The institute was also used to coordinate the Smith College Day and Nursery School cooperative, a cooperative childcare demonstration model.

Puffer Howes was in her fifties during the era of the Institute, and her grueling lecture tours and organizational work required her to travel long distances from home every week. She herself had to coordinate her interests through careful planning: balancing motherhood, household responsibilities, and her career.
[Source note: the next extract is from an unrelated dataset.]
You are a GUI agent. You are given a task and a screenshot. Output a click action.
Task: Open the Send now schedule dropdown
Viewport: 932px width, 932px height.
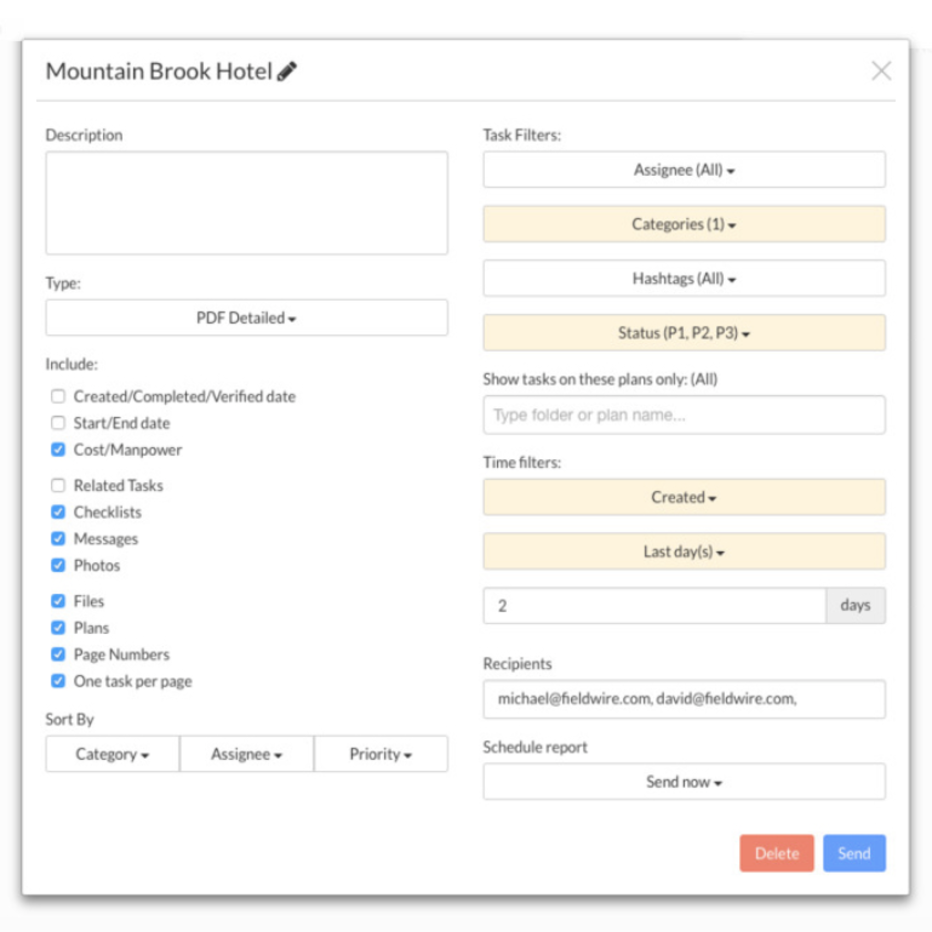684,782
Despite her best efforts, the Institute was phased out of existence when the Rockefeller Foundation chose not to renew its grant, reportedly because the Institute focused too much on developing practical applications and not enough on research. Smith College also failed to incorporate the Institute's research and programming into its curriculum, due to the controversial nature of its work, which many of the faculty members did not support, but the college nonetheless provided funding for the final two years in order for Puffer Howes to attempt to complete her research. On a larger scale, Hayden asserted that the insatiable greed of the newly energized manufacturing sector, built up to support the war efforts, played the largest role in dismantling the cooperative system Puffer Howes had begun to establish and encourage among American housewives and female professionals. The Woman's Home Companion itself turned against the cooperative movement as its advertisers pushed personal home appliances as the solution to the domestic demands on housewives. In "The Second Stage," Friedan also correlates the failure of the Smith College Institute for the Coordination of Women's Interest with the Red Scare following World War I, in which labor unions, cooperatives, and feminists in general were held suspect by an unnerved capitalist military–industrial complex.

==Last years==
After the Institute dissolved, the Howes moved to Washington, D.C. in the 1930s, where Benjamin Howes' expertise in civil engineering secured him appointments to federal housing committees (including an appointment as chief of the U.S. Housing Authority and Public Housing Administration). Ethel Puffer Howes, meanwhile, spent her time in Washington on civic activities. The couple moved to Connecticut to live with their son, Benjamin Howes, in the 1940s, and in 1950, at the age of 78, Ethel Puffer Howes died. Her husband died 18 months later.

==Published works==

- Puffer, E. D. (1905) The Psychology of Beauty. Boston: Houghton Mifflin.
- Howes, E. P. (1914). Aesthetics. Psychological Bulletin, 11, 196-201.
- Howes, E. P. (1922). Accepting the universe Atlantic Monthly, 129, 444-53.
- Howes, E. P. (1922). Continuity for Women. Atlantic Monthly, 130, 731-39.
- Howes, E. P. (1923). True and Substantial Happiness. Women's Home Companion, Dec.
- Howes, E. P. (1929). The meaning of progress in the women movement. Annals of the American Academy of Political and Social Science, 143, 14-20.
- Howes, E. P. (1937). The Golden Age. Radcliffe Quarterly, 21, 14-16.